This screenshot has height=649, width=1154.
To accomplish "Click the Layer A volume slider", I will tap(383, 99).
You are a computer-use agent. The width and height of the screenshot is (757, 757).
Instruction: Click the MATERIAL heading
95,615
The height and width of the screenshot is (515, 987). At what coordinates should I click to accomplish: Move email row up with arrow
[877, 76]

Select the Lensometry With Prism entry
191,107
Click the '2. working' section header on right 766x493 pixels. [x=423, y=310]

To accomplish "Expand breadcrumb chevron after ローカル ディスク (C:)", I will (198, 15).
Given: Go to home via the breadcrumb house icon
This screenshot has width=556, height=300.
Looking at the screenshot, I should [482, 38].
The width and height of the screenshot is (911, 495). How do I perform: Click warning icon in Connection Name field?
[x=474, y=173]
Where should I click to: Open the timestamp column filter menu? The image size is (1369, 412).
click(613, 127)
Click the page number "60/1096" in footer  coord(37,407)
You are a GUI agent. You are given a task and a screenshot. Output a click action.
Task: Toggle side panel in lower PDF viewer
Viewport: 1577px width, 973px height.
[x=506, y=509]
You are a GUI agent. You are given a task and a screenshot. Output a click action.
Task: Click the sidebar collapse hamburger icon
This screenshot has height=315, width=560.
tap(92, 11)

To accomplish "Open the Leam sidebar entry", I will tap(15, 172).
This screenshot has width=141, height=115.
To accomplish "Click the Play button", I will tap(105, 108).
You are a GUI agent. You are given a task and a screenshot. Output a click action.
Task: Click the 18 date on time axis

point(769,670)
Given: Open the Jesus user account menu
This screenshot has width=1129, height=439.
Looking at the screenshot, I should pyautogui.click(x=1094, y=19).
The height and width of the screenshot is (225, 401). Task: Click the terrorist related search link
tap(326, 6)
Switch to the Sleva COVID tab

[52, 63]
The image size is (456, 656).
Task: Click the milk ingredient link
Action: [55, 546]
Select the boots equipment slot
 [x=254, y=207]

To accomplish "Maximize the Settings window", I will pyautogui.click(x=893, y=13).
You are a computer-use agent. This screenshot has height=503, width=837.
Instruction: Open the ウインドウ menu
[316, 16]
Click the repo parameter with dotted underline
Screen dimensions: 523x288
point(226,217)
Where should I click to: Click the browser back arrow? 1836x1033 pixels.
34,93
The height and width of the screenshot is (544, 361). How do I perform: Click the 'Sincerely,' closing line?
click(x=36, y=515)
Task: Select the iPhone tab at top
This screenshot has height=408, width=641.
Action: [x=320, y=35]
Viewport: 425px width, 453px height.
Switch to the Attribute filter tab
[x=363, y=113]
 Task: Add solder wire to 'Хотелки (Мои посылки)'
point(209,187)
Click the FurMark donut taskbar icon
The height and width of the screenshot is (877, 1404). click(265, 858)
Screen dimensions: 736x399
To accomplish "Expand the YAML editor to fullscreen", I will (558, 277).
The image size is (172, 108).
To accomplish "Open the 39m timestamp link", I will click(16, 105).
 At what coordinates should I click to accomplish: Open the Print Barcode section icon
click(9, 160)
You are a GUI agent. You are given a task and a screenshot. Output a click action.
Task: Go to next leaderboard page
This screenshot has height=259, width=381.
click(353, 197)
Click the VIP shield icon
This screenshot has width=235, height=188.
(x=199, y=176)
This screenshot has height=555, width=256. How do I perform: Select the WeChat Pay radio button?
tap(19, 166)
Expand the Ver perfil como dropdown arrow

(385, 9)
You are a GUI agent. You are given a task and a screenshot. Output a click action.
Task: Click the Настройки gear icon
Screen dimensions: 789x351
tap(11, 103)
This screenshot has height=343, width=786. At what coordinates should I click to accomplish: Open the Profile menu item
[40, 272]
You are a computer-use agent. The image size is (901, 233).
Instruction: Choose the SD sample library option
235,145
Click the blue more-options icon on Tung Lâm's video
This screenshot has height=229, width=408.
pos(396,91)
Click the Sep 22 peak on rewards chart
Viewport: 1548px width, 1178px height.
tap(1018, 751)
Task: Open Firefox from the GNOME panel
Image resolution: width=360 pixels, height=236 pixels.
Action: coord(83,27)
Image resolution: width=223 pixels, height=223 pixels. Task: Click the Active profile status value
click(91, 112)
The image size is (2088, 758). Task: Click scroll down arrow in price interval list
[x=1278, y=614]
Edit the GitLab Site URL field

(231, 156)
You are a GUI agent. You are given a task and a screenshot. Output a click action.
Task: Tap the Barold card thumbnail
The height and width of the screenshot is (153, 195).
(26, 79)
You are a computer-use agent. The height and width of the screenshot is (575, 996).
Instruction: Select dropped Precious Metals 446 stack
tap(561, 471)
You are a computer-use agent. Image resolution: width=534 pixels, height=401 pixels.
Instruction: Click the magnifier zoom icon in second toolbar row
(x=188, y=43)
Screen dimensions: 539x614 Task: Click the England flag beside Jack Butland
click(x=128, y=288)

- [WORK TO COMPLETE] Rewrite all of the material above, replacing "GUI agent" with "interface agent" and leaving everything else unchanged.

- [ANSWER TO THE EXERCISE]
This screenshot has height=649, width=1154.
To accomplish "Click the Layer A volume slider", I will tap(383, 99).
You are a computer-use agent. The width and height of the screenshot is (757, 757).
Instruction: Click the MATERIAL heading
95,615
The height and width of the screenshot is (515, 987). At what coordinates should I click to accomplish: Move email row up with arrow
[877, 76]

Select the Lensometry With Prism entry
191,107
Click the '2. working' section header on right 766x493 pixels. [x=423, y=310]

To accomplish "Expand breadcrumb chevron after ローカル ディスク (C:)", I will (198, 15).
Given: Go to home via the breadcrumb house icon
This screenshot has width=556, height=300.
Looking at the screenshot, I should [482, 38].
The width and height of the screenshot is (911, 495). How do I perform: Click warning icon in Connection Name field?
[x=474, y=173]
Where should I click to: Open the timestamp column filter menu? The image size is (1369, 412).
click(613, 127)
Click the page number "60/1096" in footer  coord(37,407)
You are a interface agent. You are given a task and a screenshot. Output a click action.
Task: Toggle side panel in lower PDF viewer
Viewport: 1577px width, 973px height.
[x=506, y=509]
You are a interface agent. You are given a task and a screenshot. Output a click action.
Task: Click the sidebar collapse hamburger icon
This screenshot has height=315, width=560.
tap(92, 11)

To accomplish "Open the Leam sidebar entry", I will tap(15, 172).
This screenshot has width=141, height=115.
To accomplish "Click the Play button", I will tap(105, 108).
You are a interface agent. You are given a task and a screenshot. Output a click action.
Task: Click the 18 date on time axis

point(769,670)
Given: Open the Jesus user account menu
This screenshot has width=1129, height=439.
Looking at the screenshot, I should pyautogui.click(x=1094, y=19).
The height and width of the screenshot is (225, 401). Task: Click the terrorist related search link
tap(326, 6)
Switch to the Sleva COVID tab

[52, 63]
The image size is (456, 656).
Task: Click the milk ingredient link
Action: [55, 546]
Select the boots equipment slot
 [x=254, y=207]

To accomplish "Maximize the Settings window", I will pyautogui.click(x=893, y=13).
You are a computer-use agent. This screenshot has height=503, width=837.
Instruction: Open the ウインドウ menu
[316, 16]
Click the repo parameter with dotted underline
Screen dimensions: 523x288
point(226,217)
Where should I click to: Click the browser back arrow? 1836x1033 pixels.
34,93
The height and width of the screenshot is (544, 361). How do I perform: Click the 'Sincerely,' closing line?
click(x=36, y=515)
Task: Select the iPhone tab at top
This screenshot has height=408, width=641.
Action: [x=320, y=35]
Viewport: 425px width, 453px height.
Switch to the Attribute filter tab
[x=363, y=113]
 Task: Add solder wire to 'Хотелки (Мои посылки)'
point(209,187)
Click the FurMark donut taskbar icon
The height and width of the screenshot is (877, 1404). click(265, 858)
Screen dimensions: 736x399
To accomplish "Expand the YAML editor to fullscreen", I will (558, 277).
The image size is (172, 108).
To accomplish "Open the 39m timestamp link", I will click(16, 105).
 At what coordinates should I click to accomplish: Open the Print Barcode section icon
click(9, 160)
You are a interface agent. You are given a task and a screenshot. Output a click action.
Task: Go to next leaderboard page
This screenshot has height=259, width=381.
click(353, 197)
Click the VIP shield icon
This screenshot has width=235, height=188.
(x=199, y=176)
This screenshot has height=555, width=256. How do I perform: Select the WeChat Pay radio button?
tap(19, 166)
Expand the Ver perfil como dropdown arrow

(385, 9)
You are a interface agent. You are given a task and a screenshot. Output a click action.
Task: Click the Настройки gear icon
Screen dimensions: 789x351
tap(11, 103)
This screenshot has height=343, width=786. At what coordinates should I click to accomplish: Open the Profile menu item
[40, 272]
You are a computer-use agent. The image size is (901, 233).
Instruction: Choose the SD sample library option
235,145
Click the blue more-options icon on Tung Lâm's video
This screenshot has height=229, width=408.
pos(396,91)
Click the Sep 22 peak on rewards chart
Viewport: 1548px width, 1178px height.
tap(1018, 751)
Task: Open Firefox from the GNOME panel
Image resolution: width=360 pixels, height=236 pixels.
Action: coord(83,27)
Image resolution: width=223 pixels, height=223 pixels. Task: Click the Active profile status value
click(91, 112)
The image size is (2088, 758). Task: Click scroll down arrow in price interval list
[x=1278, y=614]
Edit the GitLab Site URL field

(231, 156)
You are a interface agent. You are given a task and a screenshot. Output a click action.
Task: Tap the Barold card thumbnail
The height and width of the screenshot is (153, 195).
(26, 79)
You are a computer-use agent. The height and width of the screenshot is (575, 996).
Instruction: Select dropped Precious Metals 446 stack
tap(561, 471)
You are a computer-use agent. Image resolution: width=534 pixels, height=401 pixels.
Instruction: Click the magnifier zoom icon in second toolbar row
(x=188, y=43)
Screen dimensions: 539x614 Task: Click the England flag beside Jack Butland
click(x=128, y=288)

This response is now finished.